Recently I joined a book club that focuses on food-related books. For my first meeting I read Fuchsia Dunlop’s 2008 memoir Shark’s Fin and Sichuan Pepper: A Sweet-Sour Memoir of Eating in China.
Fuchsia Dunlop is somewhat the Julia Child of Chinese cuisine. English by birth, she first went to China on a university study abroad program in the early 1990s, fell in love with the country and its cuisine, and was determined to learn to speak fluent Mandarin. On a return trip as a research fellow, Fuchsia decided to abandon her scholarly pursuits and become the first Westerner to enroll in the Sichuan Institute of Higher Cuisine.
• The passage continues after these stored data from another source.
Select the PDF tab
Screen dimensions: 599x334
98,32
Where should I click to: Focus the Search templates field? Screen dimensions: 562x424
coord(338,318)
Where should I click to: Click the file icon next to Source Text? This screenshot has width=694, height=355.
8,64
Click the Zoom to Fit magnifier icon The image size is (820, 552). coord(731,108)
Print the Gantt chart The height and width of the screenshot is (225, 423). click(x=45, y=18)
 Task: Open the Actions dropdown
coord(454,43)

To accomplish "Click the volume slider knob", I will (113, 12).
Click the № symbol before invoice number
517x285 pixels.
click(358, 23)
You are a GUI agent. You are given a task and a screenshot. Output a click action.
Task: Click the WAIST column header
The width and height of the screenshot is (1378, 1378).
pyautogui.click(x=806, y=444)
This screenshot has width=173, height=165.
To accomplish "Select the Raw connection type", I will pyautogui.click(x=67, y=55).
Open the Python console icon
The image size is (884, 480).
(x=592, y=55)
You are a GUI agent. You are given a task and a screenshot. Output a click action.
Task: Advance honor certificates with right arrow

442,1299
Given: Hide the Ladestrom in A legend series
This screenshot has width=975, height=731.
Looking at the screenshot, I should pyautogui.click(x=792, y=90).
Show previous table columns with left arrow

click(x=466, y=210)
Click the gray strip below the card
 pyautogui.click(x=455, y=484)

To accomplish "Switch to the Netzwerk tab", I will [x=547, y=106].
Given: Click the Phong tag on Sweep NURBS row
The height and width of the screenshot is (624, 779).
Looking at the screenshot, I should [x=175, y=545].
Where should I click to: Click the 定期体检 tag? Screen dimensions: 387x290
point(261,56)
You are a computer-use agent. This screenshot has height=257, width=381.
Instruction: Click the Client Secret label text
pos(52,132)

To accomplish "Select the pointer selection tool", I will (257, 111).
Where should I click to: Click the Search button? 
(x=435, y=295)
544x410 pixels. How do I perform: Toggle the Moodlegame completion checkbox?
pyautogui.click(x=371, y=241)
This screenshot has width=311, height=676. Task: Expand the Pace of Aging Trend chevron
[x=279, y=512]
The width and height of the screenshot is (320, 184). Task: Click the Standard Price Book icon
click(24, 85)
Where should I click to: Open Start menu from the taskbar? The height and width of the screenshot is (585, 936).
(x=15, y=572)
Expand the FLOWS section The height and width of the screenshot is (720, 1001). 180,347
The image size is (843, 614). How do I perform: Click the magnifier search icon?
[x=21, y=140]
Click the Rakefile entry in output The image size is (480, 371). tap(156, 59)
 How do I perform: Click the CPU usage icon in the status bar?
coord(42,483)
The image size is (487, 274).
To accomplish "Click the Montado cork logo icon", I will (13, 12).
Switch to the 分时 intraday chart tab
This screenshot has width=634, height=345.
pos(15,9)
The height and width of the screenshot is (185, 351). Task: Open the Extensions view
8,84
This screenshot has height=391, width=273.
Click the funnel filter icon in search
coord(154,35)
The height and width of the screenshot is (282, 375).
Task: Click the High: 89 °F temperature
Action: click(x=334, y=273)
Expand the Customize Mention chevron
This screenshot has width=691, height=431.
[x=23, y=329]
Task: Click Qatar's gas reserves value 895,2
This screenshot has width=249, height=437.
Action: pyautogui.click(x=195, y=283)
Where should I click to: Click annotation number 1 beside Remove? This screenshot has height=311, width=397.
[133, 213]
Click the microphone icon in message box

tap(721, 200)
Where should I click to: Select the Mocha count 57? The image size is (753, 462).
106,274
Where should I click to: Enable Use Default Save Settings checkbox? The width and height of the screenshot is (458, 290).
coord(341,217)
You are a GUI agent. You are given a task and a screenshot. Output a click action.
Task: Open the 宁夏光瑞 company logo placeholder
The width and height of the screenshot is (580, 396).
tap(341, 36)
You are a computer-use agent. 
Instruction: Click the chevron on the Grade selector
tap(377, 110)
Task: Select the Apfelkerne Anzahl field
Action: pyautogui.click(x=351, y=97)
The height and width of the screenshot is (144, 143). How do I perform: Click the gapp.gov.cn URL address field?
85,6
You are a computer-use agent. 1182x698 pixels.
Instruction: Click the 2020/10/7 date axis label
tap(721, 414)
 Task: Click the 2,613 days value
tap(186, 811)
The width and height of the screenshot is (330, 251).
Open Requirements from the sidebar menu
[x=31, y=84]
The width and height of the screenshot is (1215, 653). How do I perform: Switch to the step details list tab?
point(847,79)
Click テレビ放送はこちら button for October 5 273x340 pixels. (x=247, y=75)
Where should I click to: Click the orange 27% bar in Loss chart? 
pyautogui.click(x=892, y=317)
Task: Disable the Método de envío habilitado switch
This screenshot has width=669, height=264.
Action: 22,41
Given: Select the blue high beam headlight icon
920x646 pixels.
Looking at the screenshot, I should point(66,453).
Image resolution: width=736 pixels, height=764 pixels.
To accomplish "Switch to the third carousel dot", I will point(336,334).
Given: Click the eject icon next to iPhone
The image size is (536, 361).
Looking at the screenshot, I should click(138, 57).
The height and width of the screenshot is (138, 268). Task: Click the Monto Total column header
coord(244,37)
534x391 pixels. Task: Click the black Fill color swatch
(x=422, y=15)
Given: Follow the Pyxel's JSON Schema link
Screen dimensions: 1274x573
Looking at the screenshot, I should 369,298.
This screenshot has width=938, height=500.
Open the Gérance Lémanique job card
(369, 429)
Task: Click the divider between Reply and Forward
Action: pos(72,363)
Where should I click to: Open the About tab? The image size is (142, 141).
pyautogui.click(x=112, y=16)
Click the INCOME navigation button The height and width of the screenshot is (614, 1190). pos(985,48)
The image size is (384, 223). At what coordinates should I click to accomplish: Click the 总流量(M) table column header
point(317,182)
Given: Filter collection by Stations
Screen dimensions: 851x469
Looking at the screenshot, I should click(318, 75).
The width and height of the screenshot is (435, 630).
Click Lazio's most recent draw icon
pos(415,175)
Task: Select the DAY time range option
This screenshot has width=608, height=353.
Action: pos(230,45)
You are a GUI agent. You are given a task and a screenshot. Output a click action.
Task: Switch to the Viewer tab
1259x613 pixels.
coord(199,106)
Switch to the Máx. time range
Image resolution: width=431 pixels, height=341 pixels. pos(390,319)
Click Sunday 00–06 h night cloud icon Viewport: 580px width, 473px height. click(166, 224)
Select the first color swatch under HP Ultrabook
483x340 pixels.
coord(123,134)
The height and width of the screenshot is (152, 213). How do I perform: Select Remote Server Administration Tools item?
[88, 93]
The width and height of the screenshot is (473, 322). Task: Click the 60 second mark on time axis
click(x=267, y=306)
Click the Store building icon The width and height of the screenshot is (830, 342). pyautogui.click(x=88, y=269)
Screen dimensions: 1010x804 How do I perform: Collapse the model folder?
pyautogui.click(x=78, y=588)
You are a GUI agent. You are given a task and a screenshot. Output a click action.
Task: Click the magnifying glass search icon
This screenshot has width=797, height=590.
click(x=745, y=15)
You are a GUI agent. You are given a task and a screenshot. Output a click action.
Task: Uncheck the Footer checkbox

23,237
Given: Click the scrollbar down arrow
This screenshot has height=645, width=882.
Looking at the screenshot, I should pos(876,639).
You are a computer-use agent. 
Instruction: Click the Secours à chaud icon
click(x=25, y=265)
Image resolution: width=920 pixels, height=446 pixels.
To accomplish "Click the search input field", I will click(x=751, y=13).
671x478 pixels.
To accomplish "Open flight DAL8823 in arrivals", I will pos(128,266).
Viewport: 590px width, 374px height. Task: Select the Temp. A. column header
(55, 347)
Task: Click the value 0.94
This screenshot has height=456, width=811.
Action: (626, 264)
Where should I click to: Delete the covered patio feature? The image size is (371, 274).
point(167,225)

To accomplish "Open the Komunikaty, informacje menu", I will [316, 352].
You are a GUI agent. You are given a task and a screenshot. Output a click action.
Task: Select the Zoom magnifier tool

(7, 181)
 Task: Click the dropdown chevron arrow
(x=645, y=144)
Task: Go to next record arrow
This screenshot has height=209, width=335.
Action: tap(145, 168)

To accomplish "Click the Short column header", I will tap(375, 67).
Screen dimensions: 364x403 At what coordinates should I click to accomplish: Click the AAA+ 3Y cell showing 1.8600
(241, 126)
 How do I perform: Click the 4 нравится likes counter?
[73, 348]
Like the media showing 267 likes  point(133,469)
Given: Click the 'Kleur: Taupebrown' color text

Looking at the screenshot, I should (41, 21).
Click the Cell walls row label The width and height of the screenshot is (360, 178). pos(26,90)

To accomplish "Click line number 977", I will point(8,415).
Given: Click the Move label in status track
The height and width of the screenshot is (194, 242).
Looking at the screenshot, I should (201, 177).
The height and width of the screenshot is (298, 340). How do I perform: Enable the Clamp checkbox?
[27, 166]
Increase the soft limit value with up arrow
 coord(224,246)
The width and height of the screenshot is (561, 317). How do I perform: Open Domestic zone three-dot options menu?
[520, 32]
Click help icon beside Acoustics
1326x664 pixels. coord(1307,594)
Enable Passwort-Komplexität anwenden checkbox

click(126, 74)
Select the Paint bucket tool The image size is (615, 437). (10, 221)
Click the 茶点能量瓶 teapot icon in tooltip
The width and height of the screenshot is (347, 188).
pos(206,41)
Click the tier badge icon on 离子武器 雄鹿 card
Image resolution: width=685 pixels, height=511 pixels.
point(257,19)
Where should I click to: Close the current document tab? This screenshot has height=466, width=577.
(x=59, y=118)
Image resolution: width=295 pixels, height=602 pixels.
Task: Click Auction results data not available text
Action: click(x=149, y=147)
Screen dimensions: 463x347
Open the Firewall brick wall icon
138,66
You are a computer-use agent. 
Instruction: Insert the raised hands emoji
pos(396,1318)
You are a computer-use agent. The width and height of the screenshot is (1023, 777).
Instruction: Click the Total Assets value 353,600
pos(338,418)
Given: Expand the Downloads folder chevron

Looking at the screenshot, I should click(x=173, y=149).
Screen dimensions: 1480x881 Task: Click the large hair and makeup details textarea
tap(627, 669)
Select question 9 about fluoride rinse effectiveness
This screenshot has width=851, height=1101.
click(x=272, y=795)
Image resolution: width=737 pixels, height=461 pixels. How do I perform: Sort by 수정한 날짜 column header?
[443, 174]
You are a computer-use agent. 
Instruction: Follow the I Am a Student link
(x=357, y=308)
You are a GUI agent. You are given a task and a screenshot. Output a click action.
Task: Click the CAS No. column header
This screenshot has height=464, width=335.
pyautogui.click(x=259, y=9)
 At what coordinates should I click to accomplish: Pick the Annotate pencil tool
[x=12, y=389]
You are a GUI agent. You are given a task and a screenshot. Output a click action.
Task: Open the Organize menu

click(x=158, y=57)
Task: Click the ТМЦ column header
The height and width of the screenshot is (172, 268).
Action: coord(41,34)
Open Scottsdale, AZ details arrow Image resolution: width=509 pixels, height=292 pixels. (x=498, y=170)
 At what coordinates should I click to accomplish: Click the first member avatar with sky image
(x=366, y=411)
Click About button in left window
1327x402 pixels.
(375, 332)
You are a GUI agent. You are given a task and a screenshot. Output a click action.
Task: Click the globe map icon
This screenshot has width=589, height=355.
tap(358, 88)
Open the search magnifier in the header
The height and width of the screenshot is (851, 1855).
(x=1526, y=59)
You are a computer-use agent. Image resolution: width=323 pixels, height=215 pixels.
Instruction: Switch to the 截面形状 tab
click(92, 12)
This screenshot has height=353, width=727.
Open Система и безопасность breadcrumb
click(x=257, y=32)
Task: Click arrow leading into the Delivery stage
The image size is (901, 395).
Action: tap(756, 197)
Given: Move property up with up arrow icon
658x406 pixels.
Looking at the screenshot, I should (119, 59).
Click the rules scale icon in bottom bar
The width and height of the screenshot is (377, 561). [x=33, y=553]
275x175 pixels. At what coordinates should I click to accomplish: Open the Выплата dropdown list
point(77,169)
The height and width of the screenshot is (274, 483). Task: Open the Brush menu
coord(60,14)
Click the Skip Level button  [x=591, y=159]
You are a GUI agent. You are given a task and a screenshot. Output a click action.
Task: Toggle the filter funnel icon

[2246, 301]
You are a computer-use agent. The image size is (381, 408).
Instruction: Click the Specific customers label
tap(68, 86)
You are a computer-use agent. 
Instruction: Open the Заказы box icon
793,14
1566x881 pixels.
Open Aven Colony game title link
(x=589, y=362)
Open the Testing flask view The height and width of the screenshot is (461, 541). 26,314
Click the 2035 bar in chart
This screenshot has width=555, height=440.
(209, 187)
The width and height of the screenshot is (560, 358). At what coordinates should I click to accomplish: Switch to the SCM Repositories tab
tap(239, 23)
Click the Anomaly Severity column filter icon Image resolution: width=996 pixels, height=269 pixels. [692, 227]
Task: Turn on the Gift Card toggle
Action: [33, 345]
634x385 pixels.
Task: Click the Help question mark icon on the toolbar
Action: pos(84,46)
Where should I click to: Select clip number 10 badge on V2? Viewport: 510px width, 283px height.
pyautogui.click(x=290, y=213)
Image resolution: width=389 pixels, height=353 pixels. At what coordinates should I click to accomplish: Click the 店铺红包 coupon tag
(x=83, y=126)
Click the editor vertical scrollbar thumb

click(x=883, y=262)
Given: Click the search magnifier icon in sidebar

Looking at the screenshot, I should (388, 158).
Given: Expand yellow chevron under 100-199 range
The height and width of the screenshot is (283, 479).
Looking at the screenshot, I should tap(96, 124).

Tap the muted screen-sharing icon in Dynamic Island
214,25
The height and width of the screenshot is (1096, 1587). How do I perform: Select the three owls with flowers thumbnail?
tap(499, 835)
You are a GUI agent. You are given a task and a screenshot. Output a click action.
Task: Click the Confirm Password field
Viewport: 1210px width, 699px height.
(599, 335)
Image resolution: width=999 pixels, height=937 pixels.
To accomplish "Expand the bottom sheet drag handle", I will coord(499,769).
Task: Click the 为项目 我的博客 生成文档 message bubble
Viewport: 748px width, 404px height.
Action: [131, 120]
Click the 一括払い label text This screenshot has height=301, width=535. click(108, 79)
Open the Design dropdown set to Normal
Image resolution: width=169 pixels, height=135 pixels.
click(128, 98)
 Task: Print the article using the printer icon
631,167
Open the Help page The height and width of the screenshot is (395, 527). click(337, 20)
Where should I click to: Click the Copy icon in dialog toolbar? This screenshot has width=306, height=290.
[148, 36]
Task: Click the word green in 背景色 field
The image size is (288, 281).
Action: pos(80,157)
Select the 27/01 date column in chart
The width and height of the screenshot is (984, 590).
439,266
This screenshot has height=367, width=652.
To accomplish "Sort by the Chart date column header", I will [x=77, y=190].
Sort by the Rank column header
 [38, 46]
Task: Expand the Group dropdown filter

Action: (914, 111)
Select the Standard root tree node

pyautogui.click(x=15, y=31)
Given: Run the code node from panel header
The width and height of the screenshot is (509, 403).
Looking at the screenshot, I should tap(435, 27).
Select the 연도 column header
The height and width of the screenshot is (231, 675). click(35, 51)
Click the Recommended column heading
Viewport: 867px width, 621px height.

She has previously published several cookbooks on Chinese regional cuisine, including Revolutionary Chinese Cookbook: Recipes from Hunan Province and Land of Plenty.
I was most impressed by the thoroughness of Dunlop’s writing. Prior to reading this book, I hadn’t given much thought to Chinese cuisine beyond the westernized dishes that are found on the menus of most Chinatowns around the world. Dunlop started out in Sichuan Province — home to the spicy pepper of the same name — but from there explored many other regional cuisines and customs of China, including Hunan Province, ethnic minorities in Xinjiang, Mao Zedong’s Hunan homeland, Yangzhou, Hong Kong and Tibet.
Throughout the course of her travels, Fuchsia vowed to eat everything that she was offered, and the Chinese do pretty much eat everything you can imagine — including stinking offal, civet cat, bear paw, the ovarian fat of a snow frog, and even a live caterpillar. Most of the chapters conclude with recipes, and this is the first food memoir I have read in a long time that I haven’t tried at least one of the recipes. Many contain obscure Chinese ingredients that would likely be hard to find, although I was intrigued to try the Chicken and Papaya Soup, which was hailed as a preventative concoction for SARS.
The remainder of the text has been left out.